PaymentRequest should throw if not in top context.

third_party/WebKit/Source/modules/payments/PaymentRequest.cpp

Index: third_party/WebKit/Source/modules/payments/PaymentRequest.cpp
diff --git a/third_party/WebKit/Source/modules/payments/PaymentRequest.cpp b/third_party/WebKit/Source/modules/payments/PaymentRequest.cpp
index 77c01005b8f9a30f8e63f05567013cc64196e55b..c0693450dc6b7841cd43fd2ea6d62480ae1d6b70 100644
--- a/third_party/WebKit/Source/modules/payments/PaymentRequest.cpp
+++ b/third_party/WebKit/Source/modules/payments/PaymentRequest.cpp
@@ -301,13 +301,16 @@ PaymentRequest::PaymentRequest(ScriptState* scriptState, const Vector<String>& s
     , m_options(options)
     , m_clientBinding(this)
 {
-    // TODO(rouslan): Also check for a top-level browsing context.
-    // https://github.com/w3c/browser-payment-api/issues/2
     if (!scriptState->getExecutionContext()->isSecureContext()) {
         exceptionState.throwSecurityError("Must be in a secure context");
         return;
     }
 
+    if (scriptState->domWindow() != scriptState->domWindow()->top()) {

[Marijn Kruisselbrink, 2016/06/01 00:19:25]

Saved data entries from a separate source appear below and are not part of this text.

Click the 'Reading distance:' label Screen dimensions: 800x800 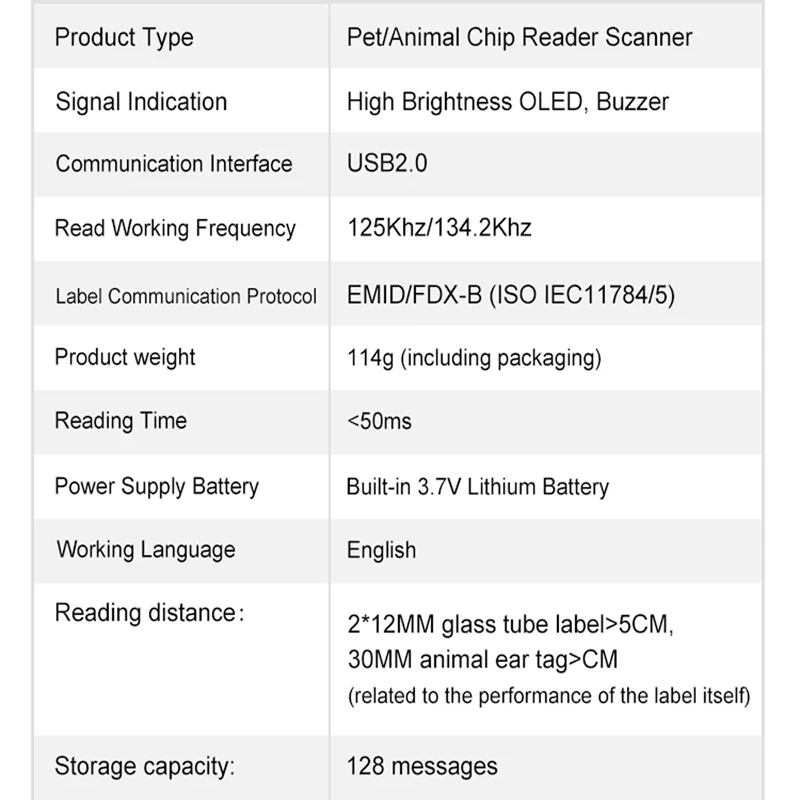[x=149, y=612]
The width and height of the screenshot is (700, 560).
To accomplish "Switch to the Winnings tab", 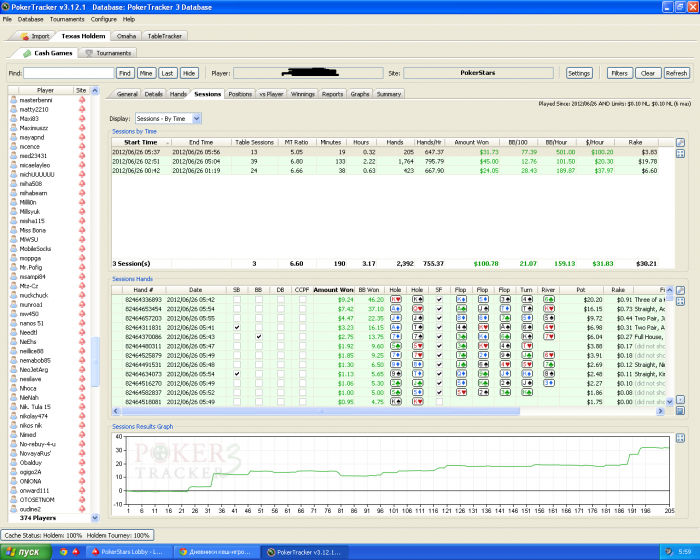I will coord(302,94).
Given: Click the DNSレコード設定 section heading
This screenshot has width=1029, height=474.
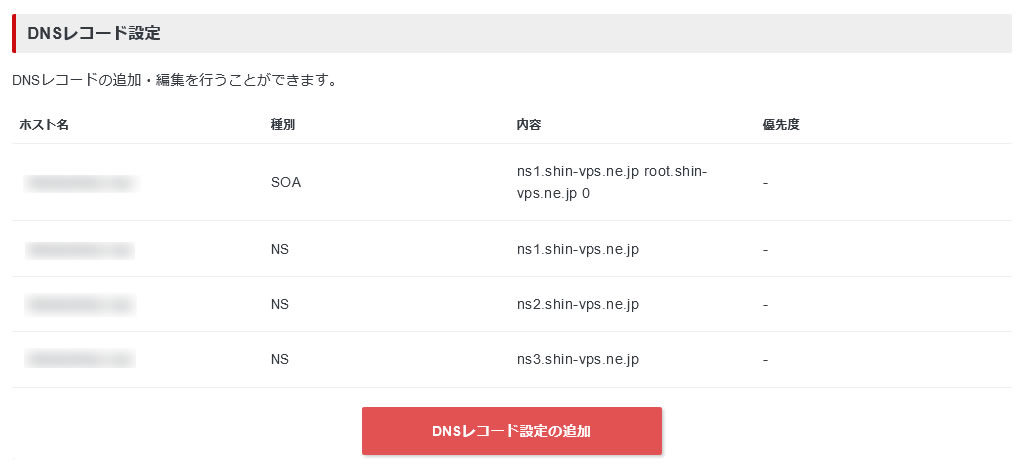Looking at the screenshot, I should pos(94,33).
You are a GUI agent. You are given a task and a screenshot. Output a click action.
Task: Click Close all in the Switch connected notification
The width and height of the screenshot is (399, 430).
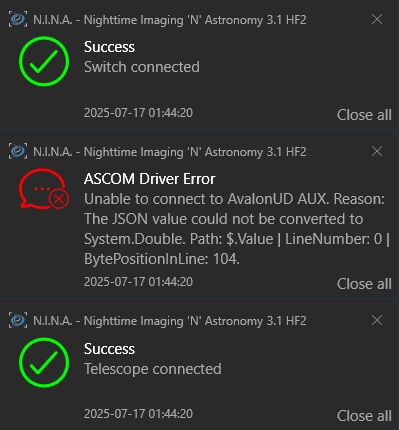click(x=364, y=115)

I believe this check is more typically written as
scriptState->domWindow()->frame()->isMainFrame()

[please use gerrit instead, 2016/06/01 00:42:29]

Done.

+        exceptionState.throwSecurityError("Must be in a top-level browsing context");
+        return;
+    }
+
     if (supportedMethods.isEmpty()) {
         exceptionState.throwTypeError("Must specify at least one payment method identifier");
         return;